I and many of my American compatriots have over the past few days been touched by the remarkable story of one Ted Williams, a golden-voiced panhandler from Ohio who is currently experiencing his proverbial fifteen minutes of fame.
He was “discovered” earlier this week while bumming change along the exit ramp of an interstate highway near Columbus. Holding a crudely hand-painted sign that advertised his skills as an announcer and “voiceover” speaker, he was using his voice and diction training to help solicit handouts from passing motorists. Someone recorded his “schtick,” posted it on YouTube and, as the current expression goes, “it went viral.” As with Susan Boyle, the video is striking because we are hearing pleasing noises coming out of a not-so-pleasing visage. In other contexts the talent on display would be considered little better than average.

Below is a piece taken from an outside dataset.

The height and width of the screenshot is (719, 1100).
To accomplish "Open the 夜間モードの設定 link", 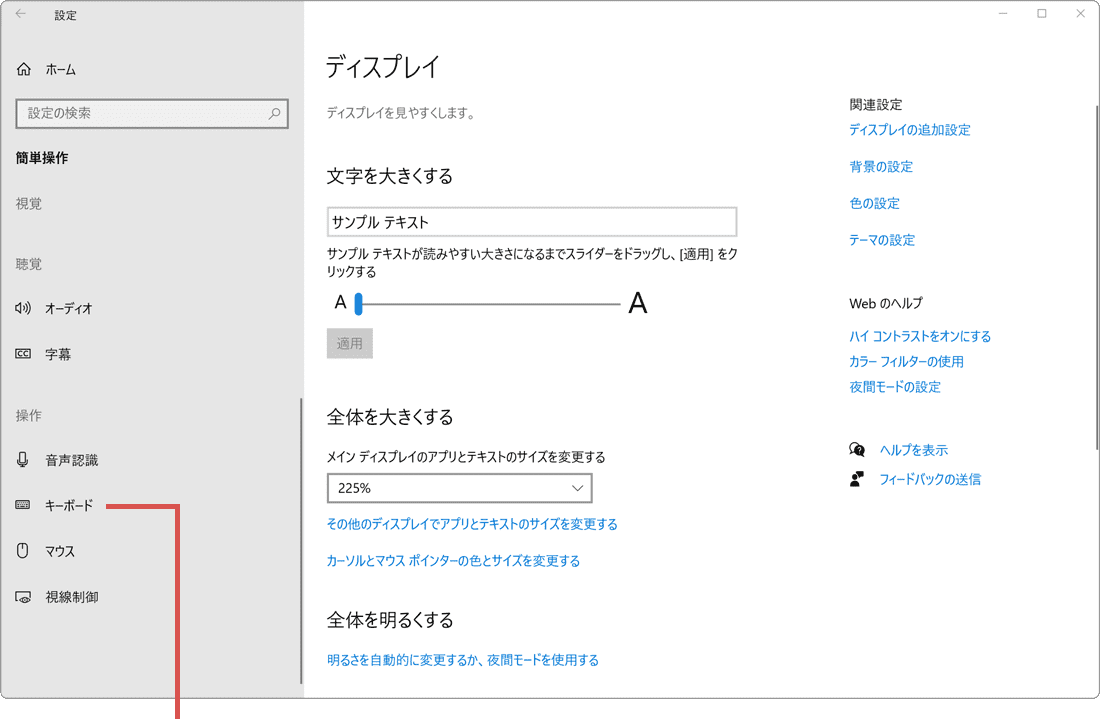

Almost within hours, he was being considered for promotional and advertising work around the country, sought after as a talk show guest, appearing on the morning news-entertainment shows, and tentatively offered a full-time job and lodgings by the Cleveland Cavaliers basketball organization. (Backpedaling a little bit, the Cavaliers now say that they want at least to interview the guy before starting to write him checks).
Aside from his formal training as a radio announcer, his background is pretty much what one would expect of a 53-year-old panhandler. Assorted minor run-ins with the law, substance abuse, a few short stays as the guest of the Ohio penal system, and so forth. He predictably boasts a couple of legitimate and illegitimate children and a broken marriage - happily, only one of them. There are the predictable claims that he has been clean for a period of time (in this case, two and a half years), that he has found religion, and he has been starting to get his life back on track – whatever that means.
There are a few interesting tidbits in his background (as it has been revealed so far), most notably the fact that he has a 90-year-old mother in New York whom he had not seen in a decade or so, and both he and the mother have dreamed of the day when he would be able to come back to her having straightened his life out, so that she can once again be proud of him. (Luckily, the old broad has good genes and lived long enough to see it).
The siblings and friends that the media have been able to locate are pretty much unanimous in saying that, yes, his life has been fcuked up for many years and they’ve all hoped that he would turn things around before he ends up dead in a ditch someplace. They are happy for his sudden turn of good fortune.
Mr. Williams himself is somewhere between whelmed and over-whelmed by the recognition and limelight. He declined to run the gauntlet of paparazzi when his plane landed in New York yesterday, instead being secretly escorted off the property by security personnel. From what I’ve seen, he has done a reasonably good job of responding to the endless and repetitive barrage of stupid questions about how he feels and what he intends to do now, and how he expects to deal with the fame that has been thrust upon him.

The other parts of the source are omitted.